Black and White photo of author showing her lip piercing and tattoos. She is smiling and ok with living a life others don't understand. She also wears a black Led Zeppelin tee from Target.

"The older I get, the more I realize that it's okay to live a life other's don't understand." -Courtney Carver

Many of us can relate to the burden of familial and social expectations.
My grandfather (rest his soul) was a perfectionist, valedictorian of his class, and a brilliant businessman. He married his college sweetheart, bought a beautiful home in a safe neighborhood, became CFO of his company, and raised a family- a testament to the American Dream! He taught his children and grandchildren to follow this recipe and to maintain a good reputation so you would always have stellar references.

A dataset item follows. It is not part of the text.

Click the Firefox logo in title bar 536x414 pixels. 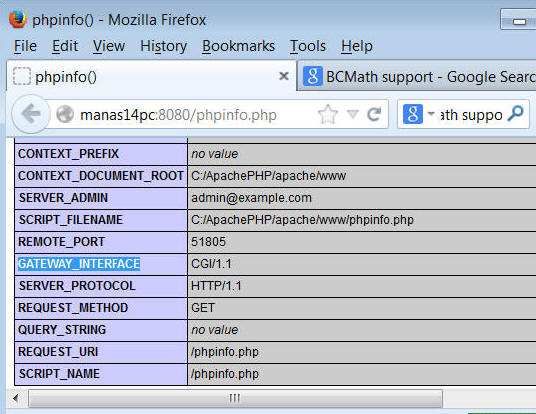tap(17, 19)

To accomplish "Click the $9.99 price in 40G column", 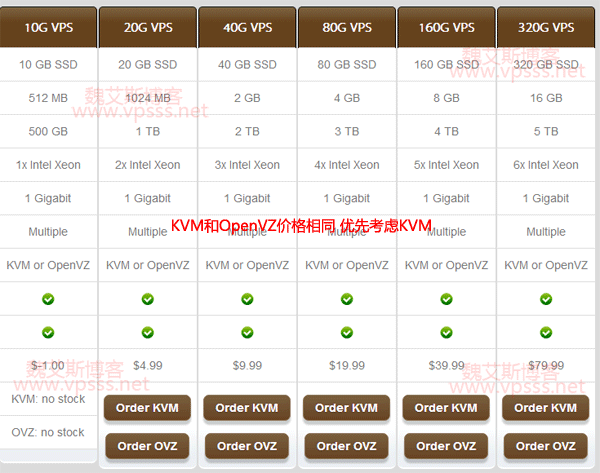I will [x=247, y=365].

I loved my gramps with all my heart and while I get that his intention was to keep me happy and secure in my life, it manifested in subtle cues and comments that sent the message to me that as long as I performed as expected, I would be worthy of his love and approval. Sound familiar? What this did to me was strip away any qualities and characteristics innate to ME. There was no room to fully embrace and love my whole self. And when I would be brave enough to "rebel" and show my true self *just a little*, I was met with disapproving looks and told as such. This caused me to always doubt myself and I lacked confidence. I was always striving to be enough for him and because of that, I was never enough for myself.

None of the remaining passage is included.